## REQUIRED WORK:
Look for "resolution" in every line of the listing. Copy the lines that have it.

++++ SUPPLIED RECORDS ++++

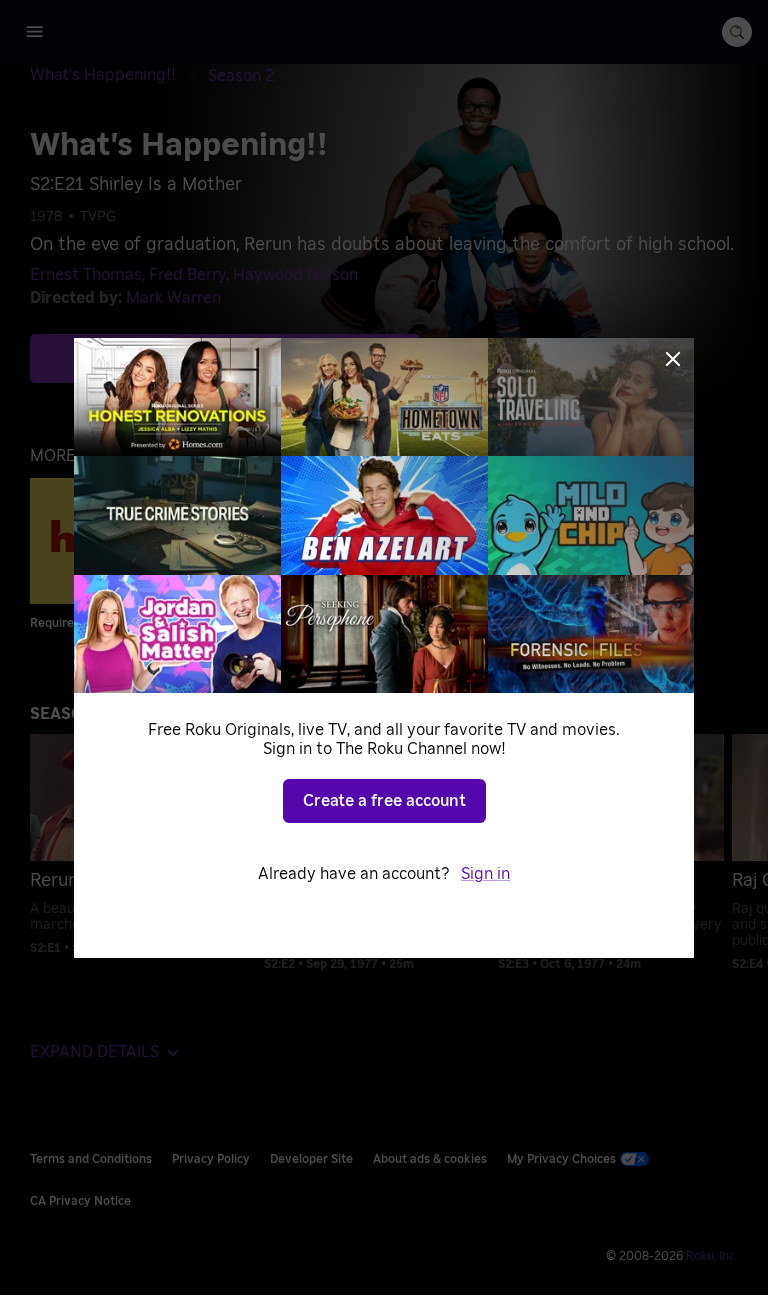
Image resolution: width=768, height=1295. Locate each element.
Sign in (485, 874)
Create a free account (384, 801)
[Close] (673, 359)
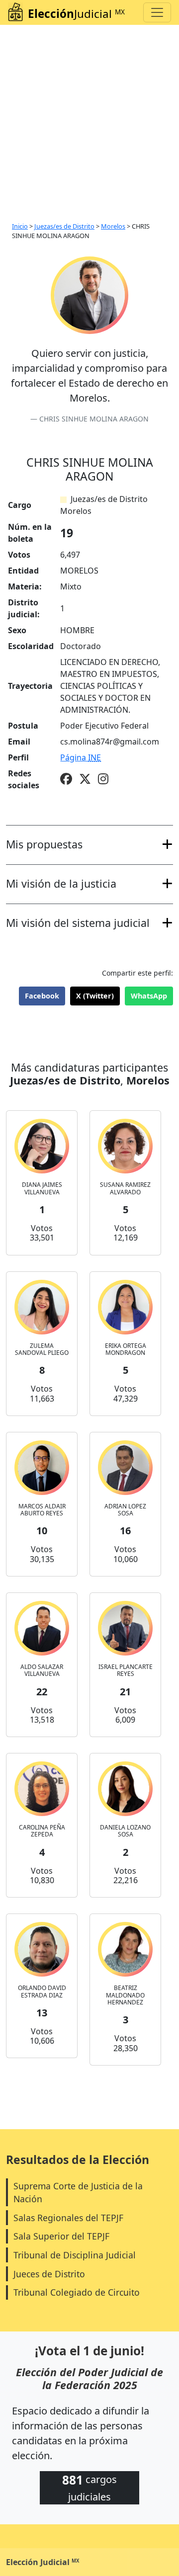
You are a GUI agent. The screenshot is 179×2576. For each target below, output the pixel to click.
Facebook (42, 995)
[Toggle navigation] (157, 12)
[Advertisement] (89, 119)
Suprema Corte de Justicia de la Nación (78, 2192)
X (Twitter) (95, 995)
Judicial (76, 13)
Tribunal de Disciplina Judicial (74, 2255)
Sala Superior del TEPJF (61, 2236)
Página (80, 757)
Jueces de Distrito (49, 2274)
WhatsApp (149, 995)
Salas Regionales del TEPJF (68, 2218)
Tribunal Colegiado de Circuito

++++
++++ SUPPLIED RECORDS ++++

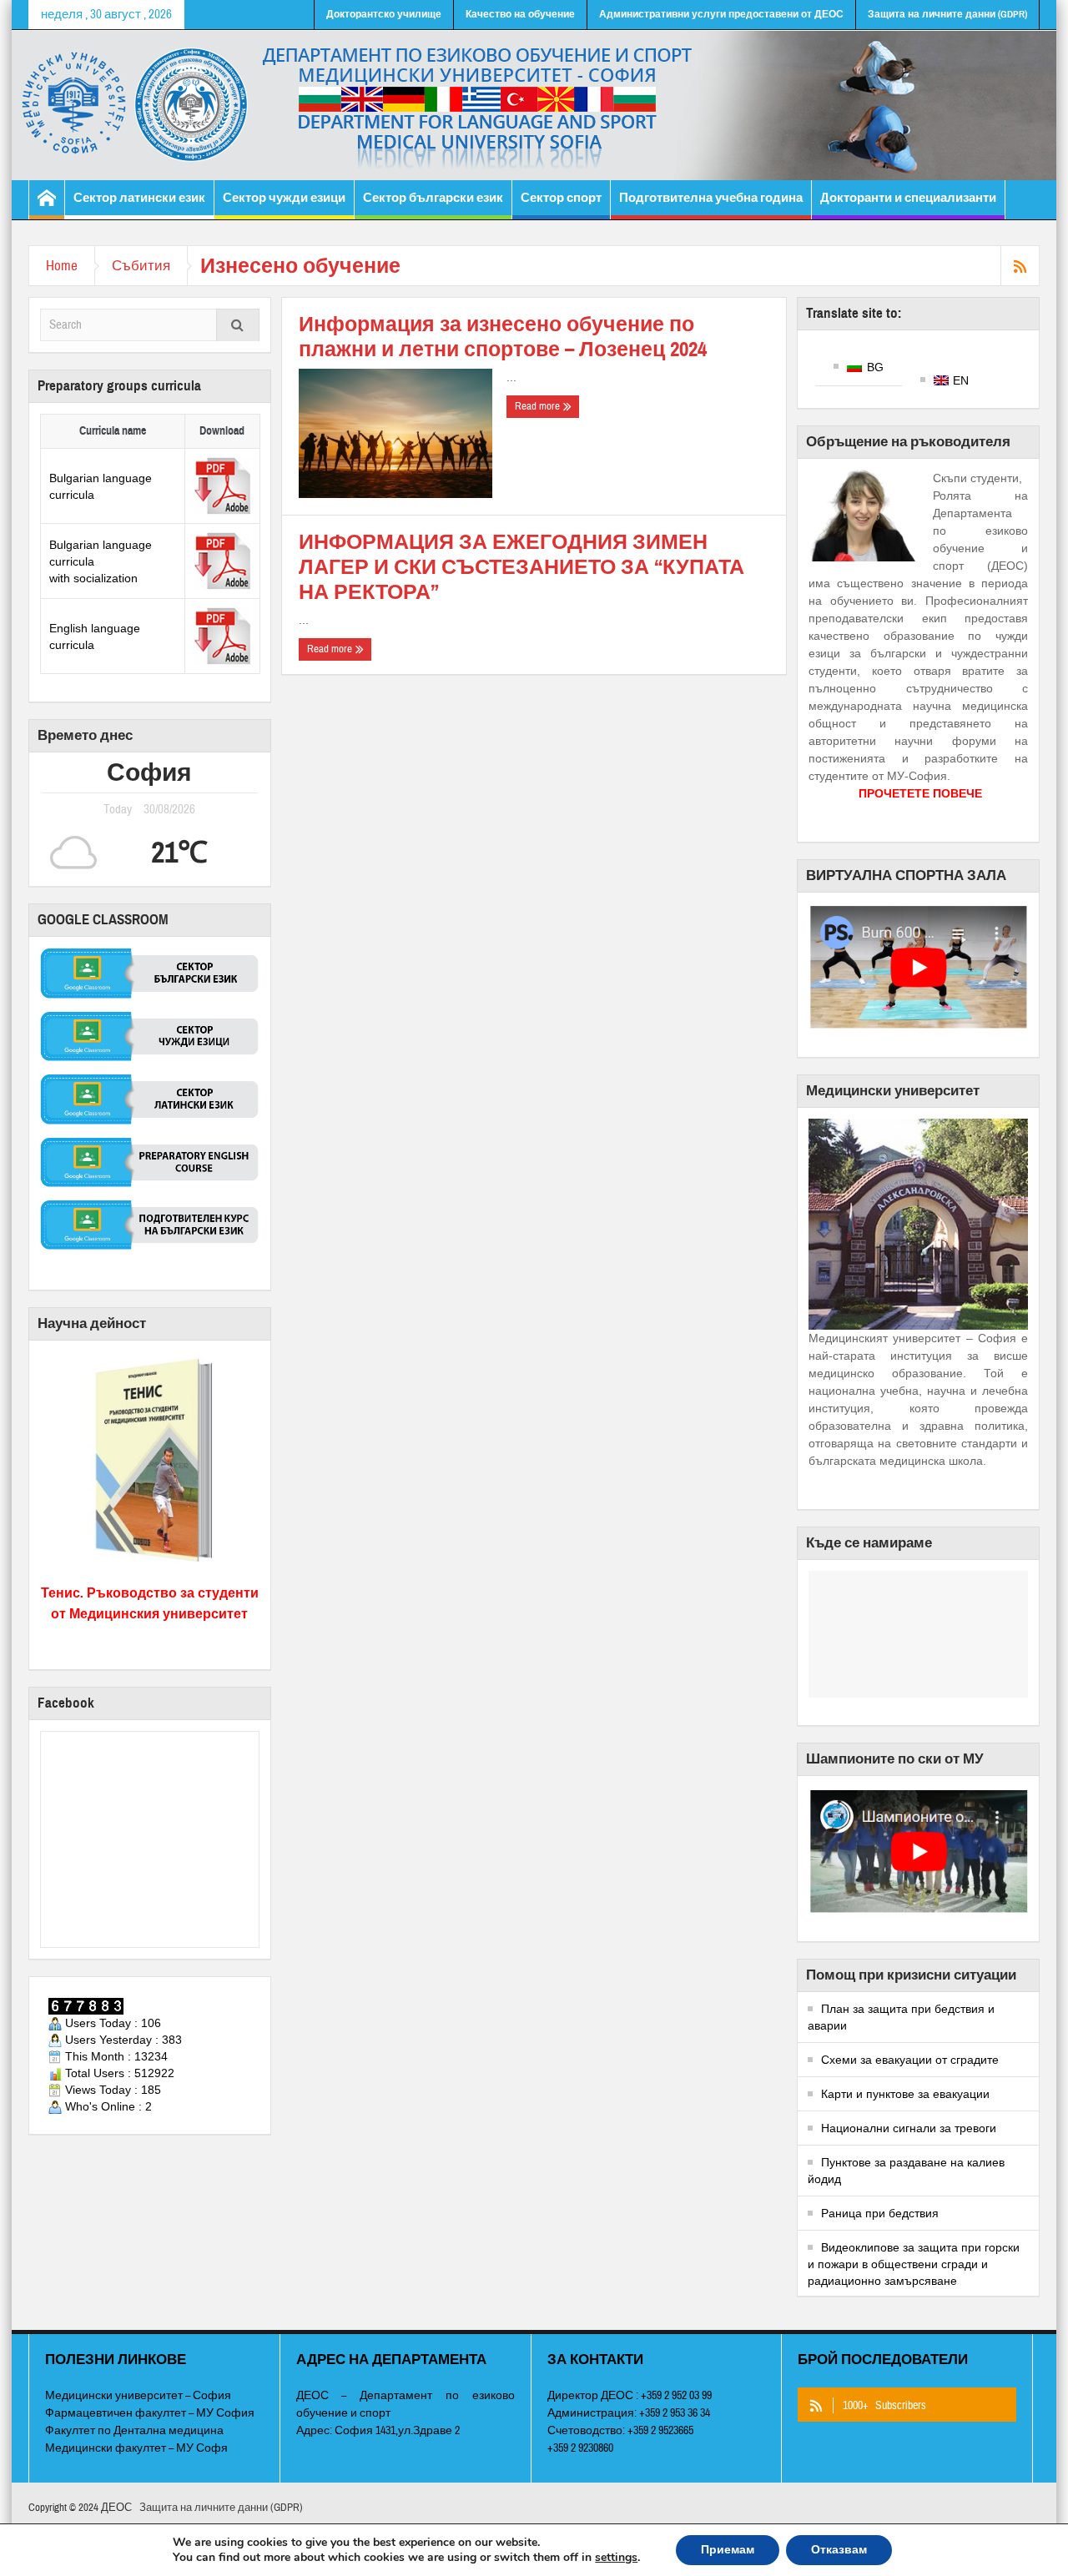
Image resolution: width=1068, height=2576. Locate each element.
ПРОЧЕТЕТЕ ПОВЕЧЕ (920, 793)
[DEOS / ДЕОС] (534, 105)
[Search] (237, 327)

++++
++++ SUPPLIED RECORDS ++++

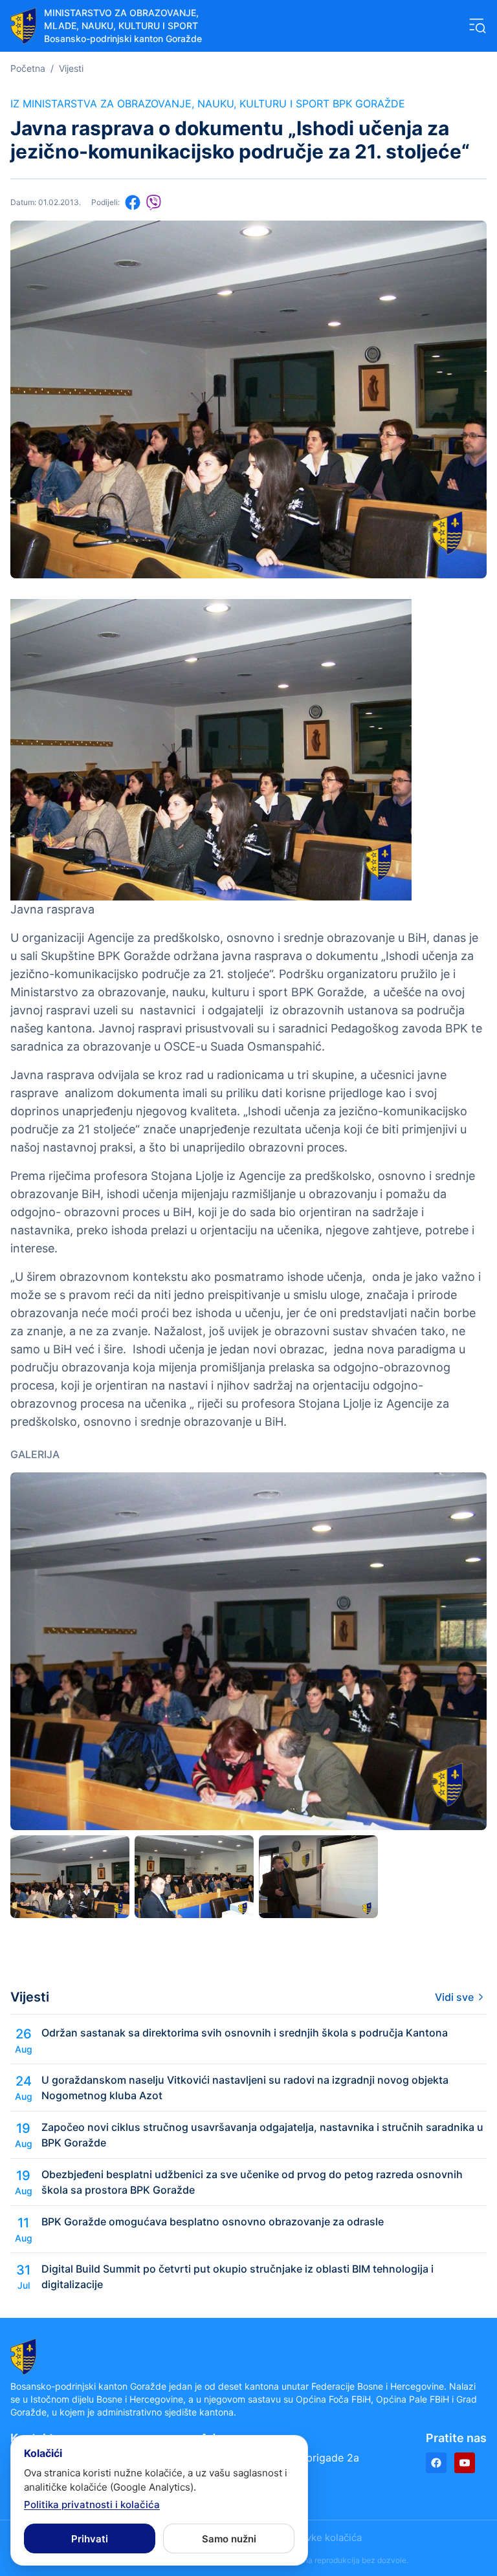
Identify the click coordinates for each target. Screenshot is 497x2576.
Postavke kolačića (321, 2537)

++++

## ANSWER AREA:
Image resolution: width=768, height=1295. Locate each element.
Image resolution: width=1068, height=2576. Locate each element.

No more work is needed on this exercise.